Goal 1
Answer these questions from the dance concert article, one per line:
(a) Which piece will open the show?
(b) At what age did Lewitzky die?
(c) Who wrote the flute music for "Recesses"?
Goal 2
Extract a passage from the dance concert article word for word, starting at the words "The nine dances" and ending after "two live flutes.".

═══ Page

A choreographer who had made 75 to 80 works for companies around the world, including the Royal Winnipeg Ballet and the American Ballet Theater Studio Company, Berkey was brought to the UA last fall to bolster its modern dance program. He was last in the studio just four days before his death, putting the finishing touches on the two works that will book-end the concert.

His "Blind Date," a comic trio, will open the show, and a brand-new solo, "Unicorn," danced by Andrea Day as her senior project, will close it.

"No matter how weak and sick he felt, he pushed himself to come in," Hancock said. "But at the end, he trusted that the work was ready and allowed himself to let go."

The nine dances in the show, Three's a Crowd--composed by the UA faculty and danced by their students--range across the disciplines of modern, ballet and jazz. In solos, duets, trios, a sextet and a big group piece, dancers will portray everything from an excitable punctuation mark to hell come to life. The stagecraft will include deliberately collapsing walls and skirts flying around on wires.

A highlight will be a reconstruction of a solo by the late choreographer Bella Lewitzky danced to two live flutes.

"I danced with Bella Lewitzky Dance Company for 10 years, right out of undergrad," Amy Ernst, the division's other modern professor, said last week.

Lewitzky formed her eponymous troupe after years of dancing with the influential Lester Horton. Like Horton before her, Lewitzky was a relatively rare voice for modern dance on the West Coast, and for nearly 30 years through her company she proselytized for energetic pure-form dance. So when the venerable Lewitzky died this summer at the age of 88, Ernst decided to reconstruct "Recesses," a virtuoso solo she had danced for Lewitzky for two years.

"I thought it would be a good way to memorialize her," Ernst said.

The Lewitzky work, danced to two live flutes, will be a highlight of Three's a Crowd.

The 1978 Lewitzky dance was originally one piece of a larger work of three solos, Ernst said, each of them "a gift from Bella to the three dancers who had been with her the longest."

"Recesses" was set on dancer Iris Pell (Ernst took it over after Pell retired), and the first part of the six-minute work is "quite dramatic. It's how Bella saw Iris as a personality, her struggles, her finding her identity." The second part shifts into "virtuosic modern-dance technique. It showcases what a phenomenal technician she was. Bella took bits and pieces of repertoire, everything Iris had done to that point, and combined them into one piece."

The finale includes a "pretty spectacular balance" that ends with the dancer "landing in a hinge flat on the floor. It's challenging, that's for sure."

Students Trisha Kelly and Jacqui Guimond each will dance the solo twice, dividing up the part over the four concerts. The flute music, by Larry Attaway, Lewitzky's longtime music director, will be played by two UA grad students in flute, Ana Laura Gonzalez and Kate Kralik. Attaway used to play one flute live, Ernst said, accompanying himself playing the other flute part on tape.

══════
═══ Data provided

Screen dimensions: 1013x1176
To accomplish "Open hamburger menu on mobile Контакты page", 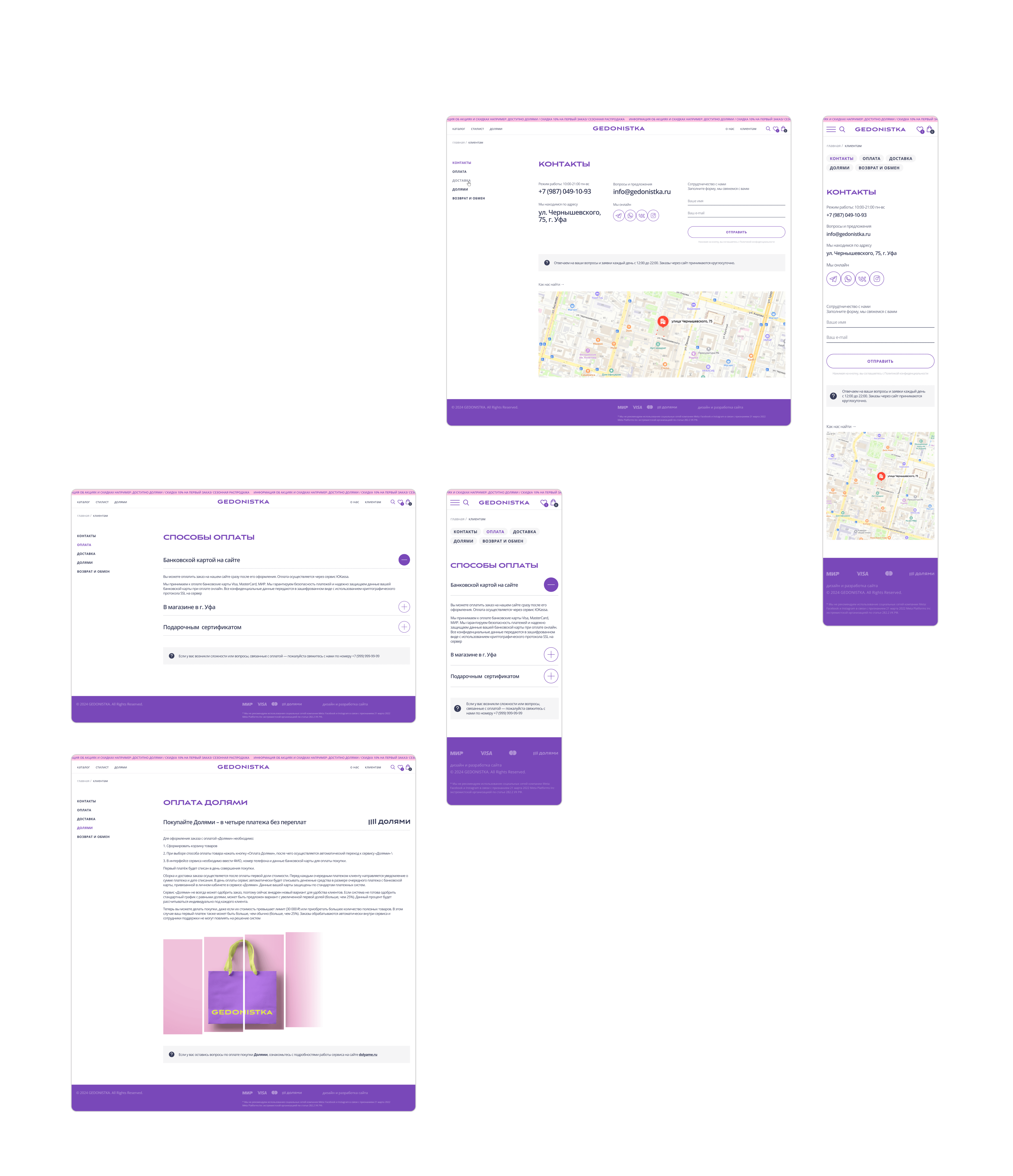I will (x=831, y=129).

══════

Problem solution 1
(a) "Blind Date," a comic trio
(b) 88
(c) Larry Attaway, Lewitzky's longtime music director

Problem solution 2
The nine dances in the show, Three's a Crowd--composed by the UA faculty and danced by their students--range across the disciplines of modern, ballet and jazz. In solos, duets, trios, a sextet and a big group piece, dancers will portray everything from an excitable punctuation mark to hell come to life. The stagecraft will include deliberately collapsing walls and skirts flying around on wires.

A highlight will be a reconstruction of a solo by the late choreographer Bella Lewitzky danced to two live flutes.